Un sonnifero serviva quando l'adrenalina era troppa.
Un sonnifero sulla mano.
Due sonniferi totali svuotavano la mente.
Una seconda pasticca fece compagnia alla prima.
Tre sonniferi per non fare brutti sogni.
Il duo diventò un trio.
Si ficcò in bocca i sonniferi, neanche fossero caramelle, e li mandò giù con un bicchiere d'acqua.

Si mise allora, nell'attesa, a fissare il tavolo marrone scuro con tutte le sue striature, alcune un po' più chiare e altre un po' più scure.
Passò quasi dieci minuti in quel modo prima di ridestarsi senza che niente di effettivo avesse potuto provocare la rottura del momento di sospensione.

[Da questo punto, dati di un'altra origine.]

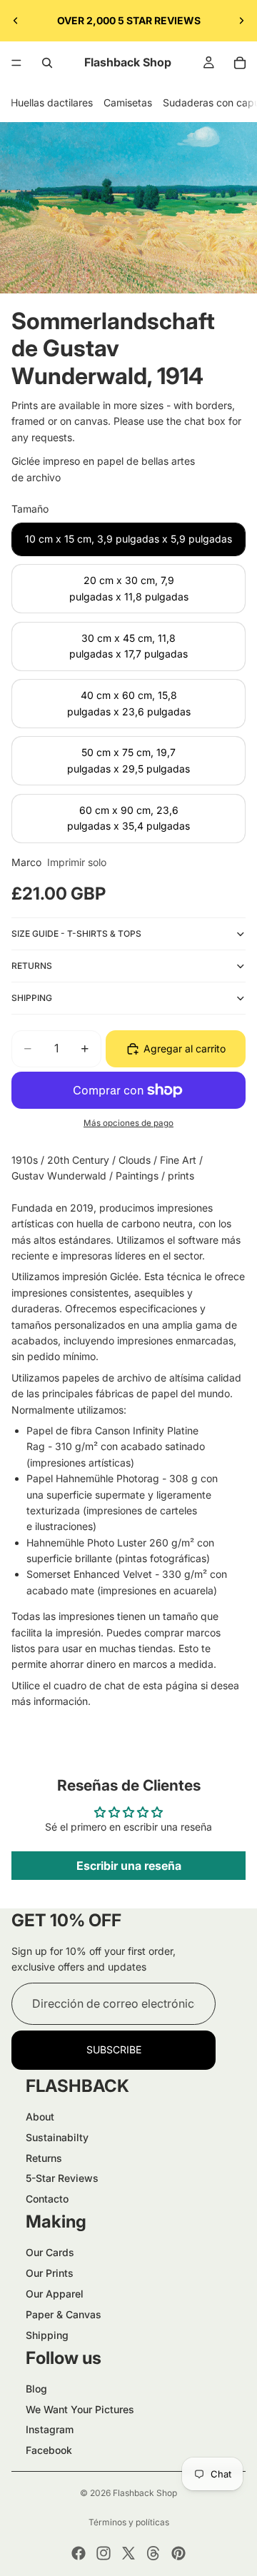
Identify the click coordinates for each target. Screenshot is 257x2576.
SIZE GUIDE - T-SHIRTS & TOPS (76, 933)
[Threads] (153, 2553)
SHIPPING (31, 997)
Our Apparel (55, 2294)
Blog (36, 2389)
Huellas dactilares (52, 102)
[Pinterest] (178, 2553)
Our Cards (50, 2252)
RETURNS (31, 965)
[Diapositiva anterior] (15, 20)
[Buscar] (47, 63)
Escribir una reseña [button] (128, 1865)
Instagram (50, 2429)
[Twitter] (128, 2553)
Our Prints (50, 2273)
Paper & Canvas (63, 2314)
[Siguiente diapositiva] (241, 20)
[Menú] (16, 62)
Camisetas (128, 102)
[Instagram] (103, 2553)
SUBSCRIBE (113, 2049)
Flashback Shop (145, 2492)
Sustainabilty (57, 2137)
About (40, 2116)
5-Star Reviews (62, 2178)
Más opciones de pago (128, 1123)
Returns (44, 2158)
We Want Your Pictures (80, 2409)
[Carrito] (240, 63)
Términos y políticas (129, 2522)
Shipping (47, 2335)
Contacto (47, 2199)
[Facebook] (78, 2553)
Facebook (49, 2450)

Con l'effetto soporifero dei sonniferi in circolo, camminò a passo trascinato fino ad uno dei due divani in soggiorno. Appena si sedette si sentì ancor più stanco, ma non sapeva se era un effetto placebo, dato che anche la mente chiedeva tregua al più presto, o se era la dose di sonnifero presa, abbastanza forte, che gli stava facendo effetto.
Forse c'entrava che li prendeva solo poche volte all'anno e quindi non ne era un totale esperto...
Quasi subito la testa gli cadde sul divano e, messosi meglio steso, si girò nel comodo ma stretto letto improvvisato. Poi il sonno lo colse.

•~-~•

<T-T-TU?!> si stupì Thomas balbettando, agitandosi tantissimo sul letto.
<Allora mi hai riconosciuto, eh?> se la ridacchiò il kitten dai capelli biondicci e gli occhi ambrati.

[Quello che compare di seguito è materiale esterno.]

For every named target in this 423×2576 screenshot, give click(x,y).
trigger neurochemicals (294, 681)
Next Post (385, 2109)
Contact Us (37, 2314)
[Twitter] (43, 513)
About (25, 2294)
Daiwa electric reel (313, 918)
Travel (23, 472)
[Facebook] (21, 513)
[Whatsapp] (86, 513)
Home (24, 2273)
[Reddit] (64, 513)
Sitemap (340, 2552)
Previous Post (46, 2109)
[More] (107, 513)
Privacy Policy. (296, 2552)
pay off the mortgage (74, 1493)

Il moro provò a dare dei calci all'aria, disperato, sperando che l'altro si tenesse a una certa distanza, ma non fu così. Il kitten biondo gli prese le gambe, gliele allargò e vi si sedette in mezzo, tenendole ferme con i palmi sulle ginocchia.
Thomas si sentì un unico fascio di nervi teso, con quello stronzo tra le gambe; tra l'altro immobilizzato e disteso.